SET TASK:
Gather every line below that contains the string "value", and copy each one in full.

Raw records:

★ ★ ★ ★ ★

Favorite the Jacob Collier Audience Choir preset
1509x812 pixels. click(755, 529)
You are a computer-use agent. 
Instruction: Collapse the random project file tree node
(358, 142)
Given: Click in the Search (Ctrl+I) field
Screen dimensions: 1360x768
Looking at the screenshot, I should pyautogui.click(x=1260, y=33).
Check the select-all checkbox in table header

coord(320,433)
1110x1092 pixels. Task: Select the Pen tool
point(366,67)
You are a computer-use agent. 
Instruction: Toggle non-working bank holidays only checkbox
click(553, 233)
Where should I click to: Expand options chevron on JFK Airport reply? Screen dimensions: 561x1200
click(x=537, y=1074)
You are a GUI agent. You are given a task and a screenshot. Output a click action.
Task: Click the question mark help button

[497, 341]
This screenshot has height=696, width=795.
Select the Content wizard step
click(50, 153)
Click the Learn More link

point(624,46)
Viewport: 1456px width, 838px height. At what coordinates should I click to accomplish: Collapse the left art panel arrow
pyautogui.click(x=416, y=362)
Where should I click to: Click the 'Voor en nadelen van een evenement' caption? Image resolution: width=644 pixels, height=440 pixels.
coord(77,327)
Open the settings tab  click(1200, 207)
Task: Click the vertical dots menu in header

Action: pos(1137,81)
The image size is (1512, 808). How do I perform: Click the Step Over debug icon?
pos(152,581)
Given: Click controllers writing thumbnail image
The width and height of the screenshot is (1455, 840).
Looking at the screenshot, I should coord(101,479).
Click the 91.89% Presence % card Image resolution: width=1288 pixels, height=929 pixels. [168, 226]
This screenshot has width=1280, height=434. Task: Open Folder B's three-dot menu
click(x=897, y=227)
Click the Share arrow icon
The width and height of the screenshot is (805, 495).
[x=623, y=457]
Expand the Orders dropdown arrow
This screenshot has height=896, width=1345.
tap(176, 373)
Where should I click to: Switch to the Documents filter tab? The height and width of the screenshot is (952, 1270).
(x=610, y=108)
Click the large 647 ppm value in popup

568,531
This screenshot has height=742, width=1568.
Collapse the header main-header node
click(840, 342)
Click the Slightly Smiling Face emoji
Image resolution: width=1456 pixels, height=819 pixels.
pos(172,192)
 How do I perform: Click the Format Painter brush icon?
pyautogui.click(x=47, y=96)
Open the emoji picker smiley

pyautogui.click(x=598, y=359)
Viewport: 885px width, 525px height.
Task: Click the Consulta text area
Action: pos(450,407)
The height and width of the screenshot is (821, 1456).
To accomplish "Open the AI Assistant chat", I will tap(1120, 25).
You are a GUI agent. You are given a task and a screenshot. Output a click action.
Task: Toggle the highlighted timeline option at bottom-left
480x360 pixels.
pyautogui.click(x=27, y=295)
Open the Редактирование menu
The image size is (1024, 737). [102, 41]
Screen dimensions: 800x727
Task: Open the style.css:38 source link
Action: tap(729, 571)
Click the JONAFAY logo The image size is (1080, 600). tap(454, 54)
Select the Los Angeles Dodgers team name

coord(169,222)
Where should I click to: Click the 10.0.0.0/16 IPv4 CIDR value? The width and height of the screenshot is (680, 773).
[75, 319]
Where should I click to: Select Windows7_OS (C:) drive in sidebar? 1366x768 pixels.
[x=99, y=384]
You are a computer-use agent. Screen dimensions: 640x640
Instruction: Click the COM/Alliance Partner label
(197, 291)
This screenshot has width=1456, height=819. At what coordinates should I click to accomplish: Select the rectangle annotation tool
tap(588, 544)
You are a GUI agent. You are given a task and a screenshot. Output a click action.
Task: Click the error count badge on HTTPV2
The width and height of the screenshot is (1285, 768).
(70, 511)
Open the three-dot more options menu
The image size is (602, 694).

★ ★ ★ ★ ★

ANSWER IN FULL:
Click the large 647 ppm value in popup
Where should I click to: Click the 10.0.0.0/16 IPv4 CIDR value? The width and height of the screenshot is (680, 773).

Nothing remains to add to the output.